> **EXERCISE AIM**: After finding "Where should I click to: Click the" in the data, write out its line and all following lines without change, up to and including the last one. Leave out pictures.

[Start of Attachment]

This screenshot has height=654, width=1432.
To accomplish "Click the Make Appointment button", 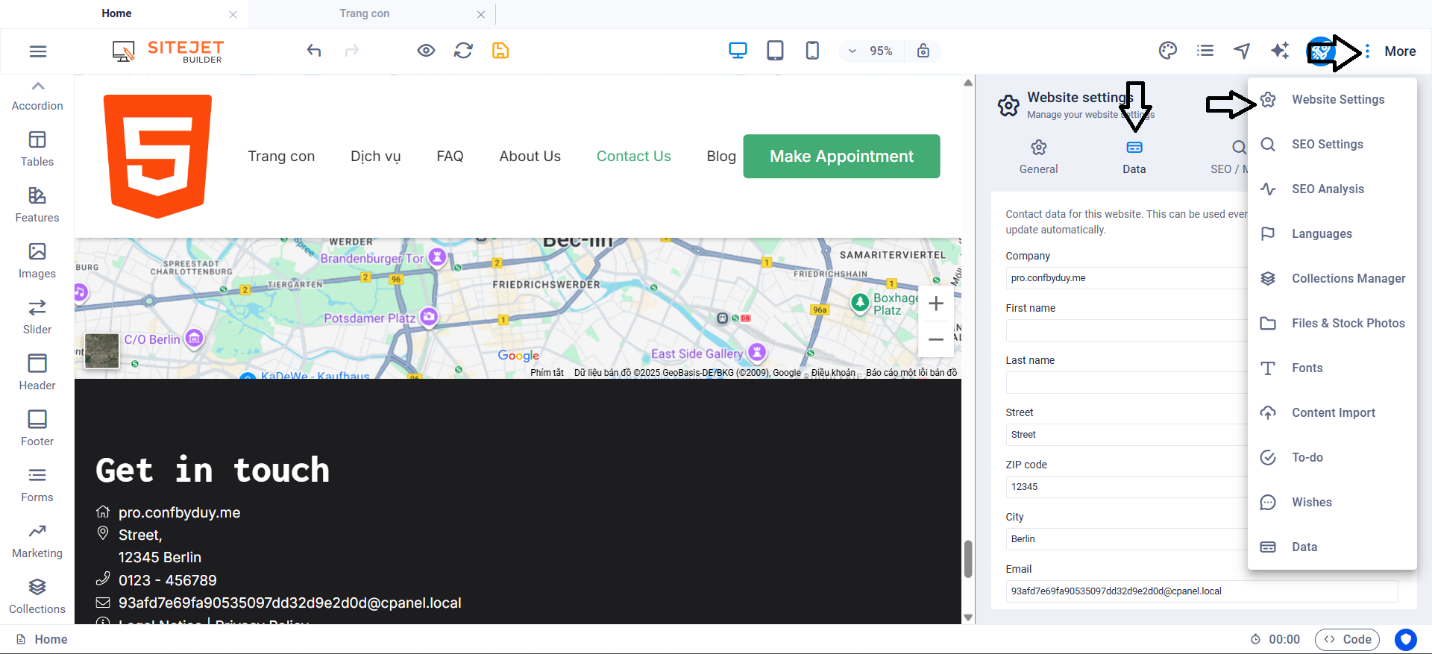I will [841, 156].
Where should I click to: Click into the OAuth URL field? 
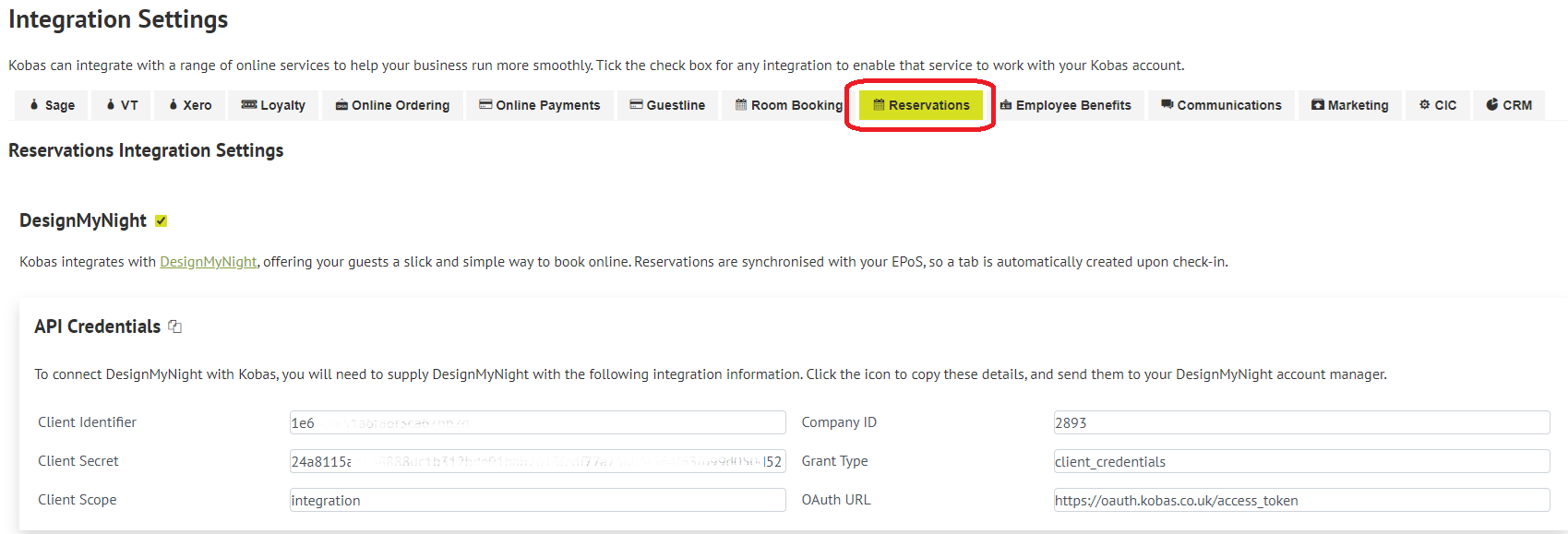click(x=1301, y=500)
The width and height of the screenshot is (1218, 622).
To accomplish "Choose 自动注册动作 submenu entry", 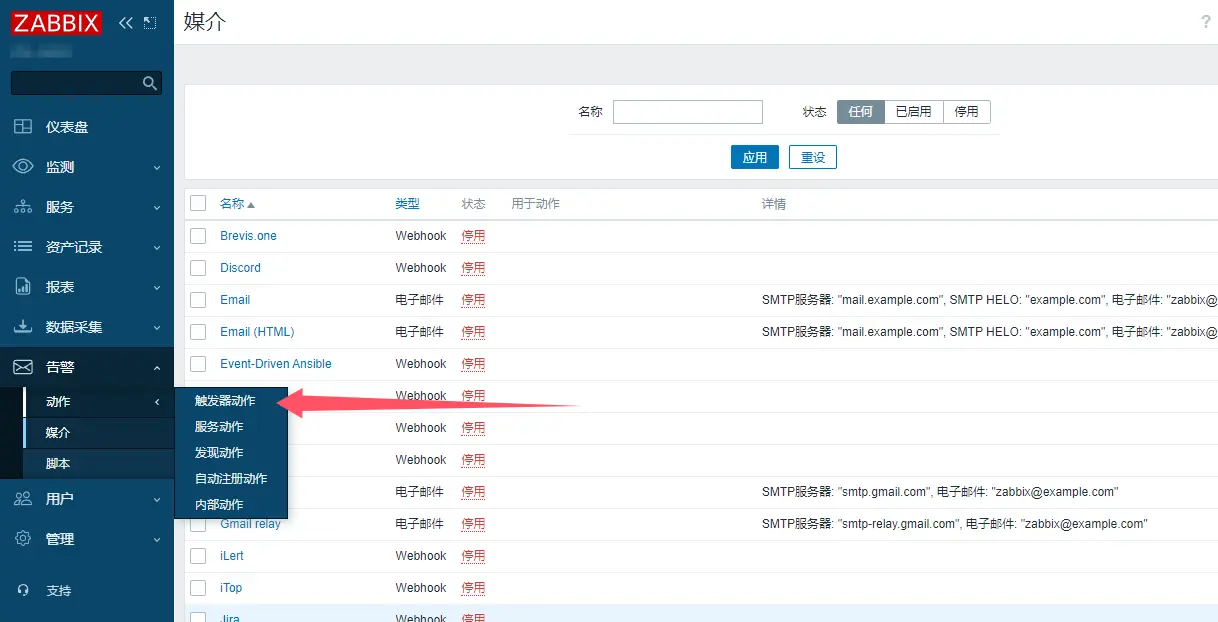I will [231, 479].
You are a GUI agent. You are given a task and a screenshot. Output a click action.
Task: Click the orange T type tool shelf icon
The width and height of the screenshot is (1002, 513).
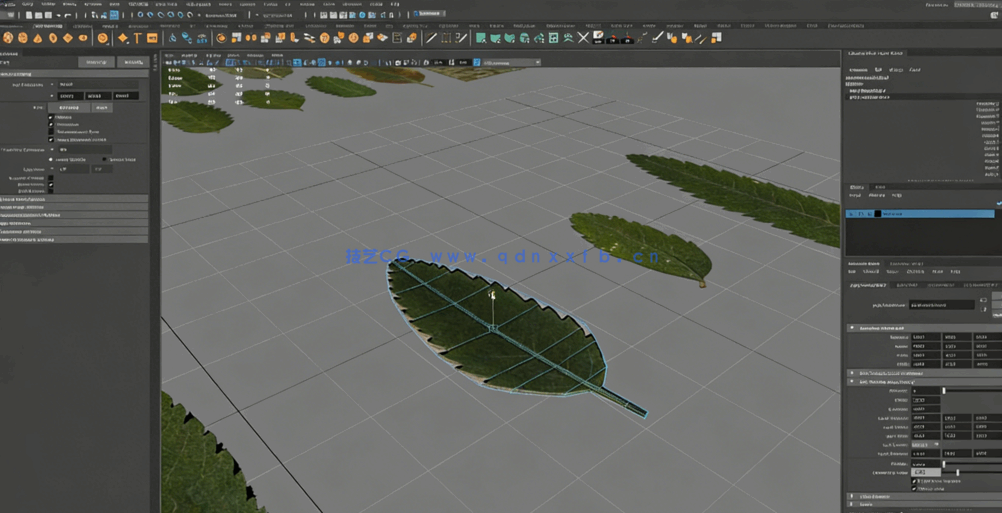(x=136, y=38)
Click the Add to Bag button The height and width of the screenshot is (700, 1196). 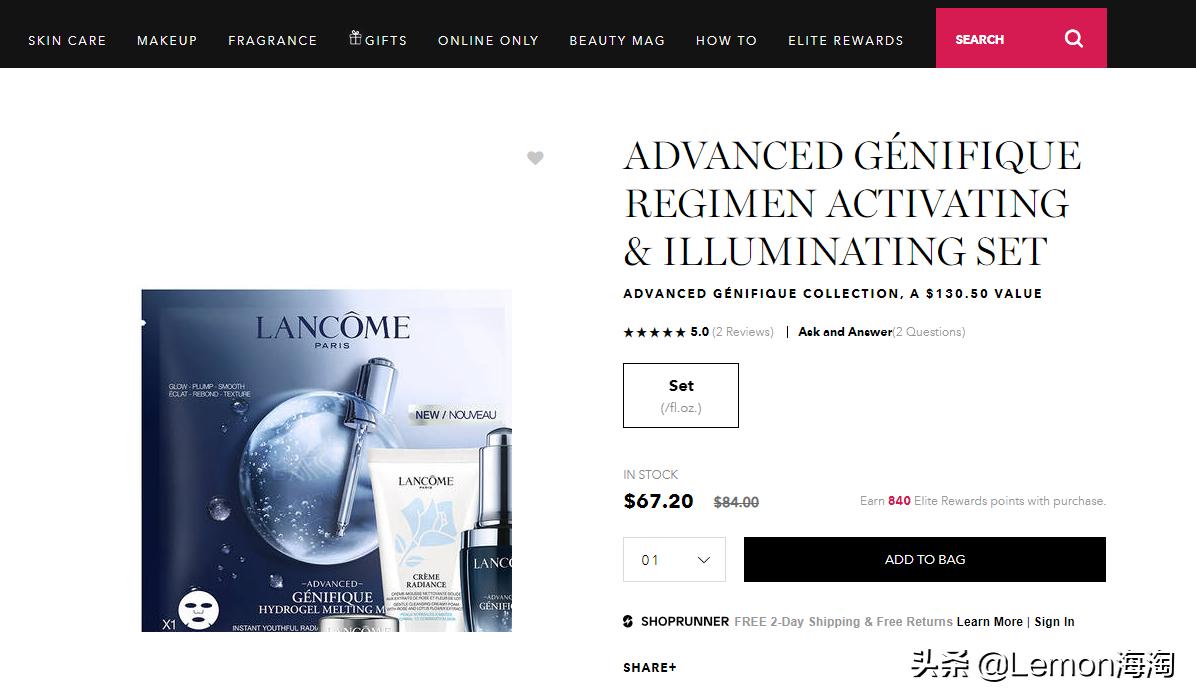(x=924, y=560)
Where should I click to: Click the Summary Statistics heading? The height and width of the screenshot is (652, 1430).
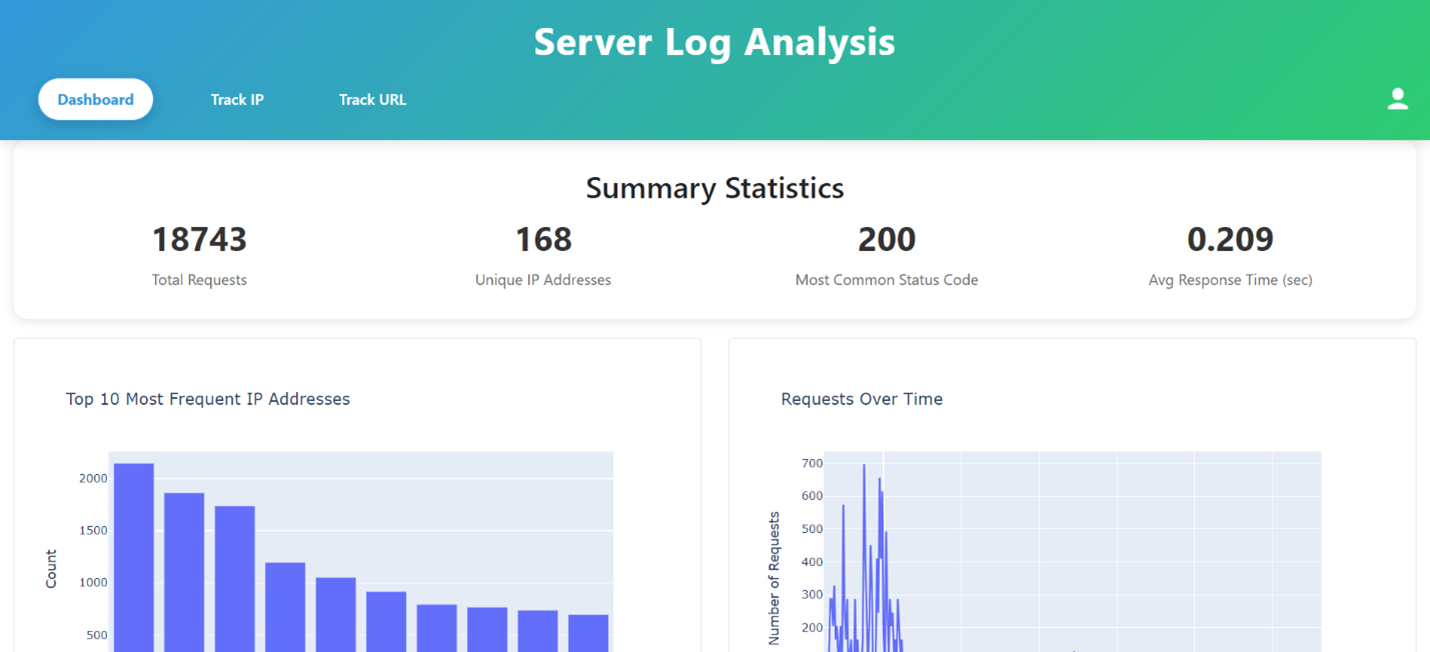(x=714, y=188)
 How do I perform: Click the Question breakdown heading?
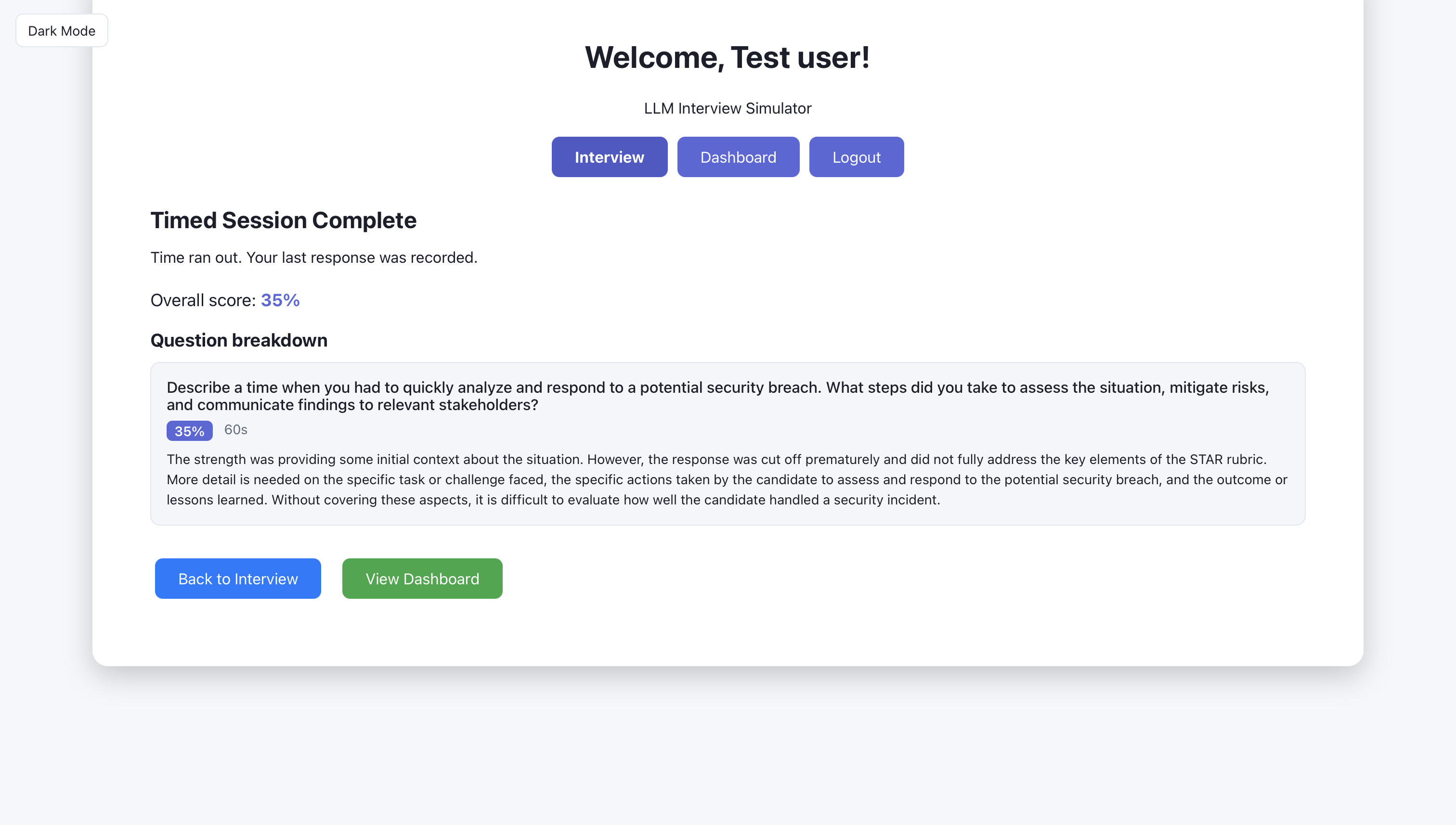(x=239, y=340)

[End of Attachment]

> **RESPONSE**:
Where should I click to: Click the Summary Statistics heading? The height and width of the screenshot is (652, 1430).
(x=714, y=188)
 How do I perform: Click the Question breakdown heading?
(x=239, y=340)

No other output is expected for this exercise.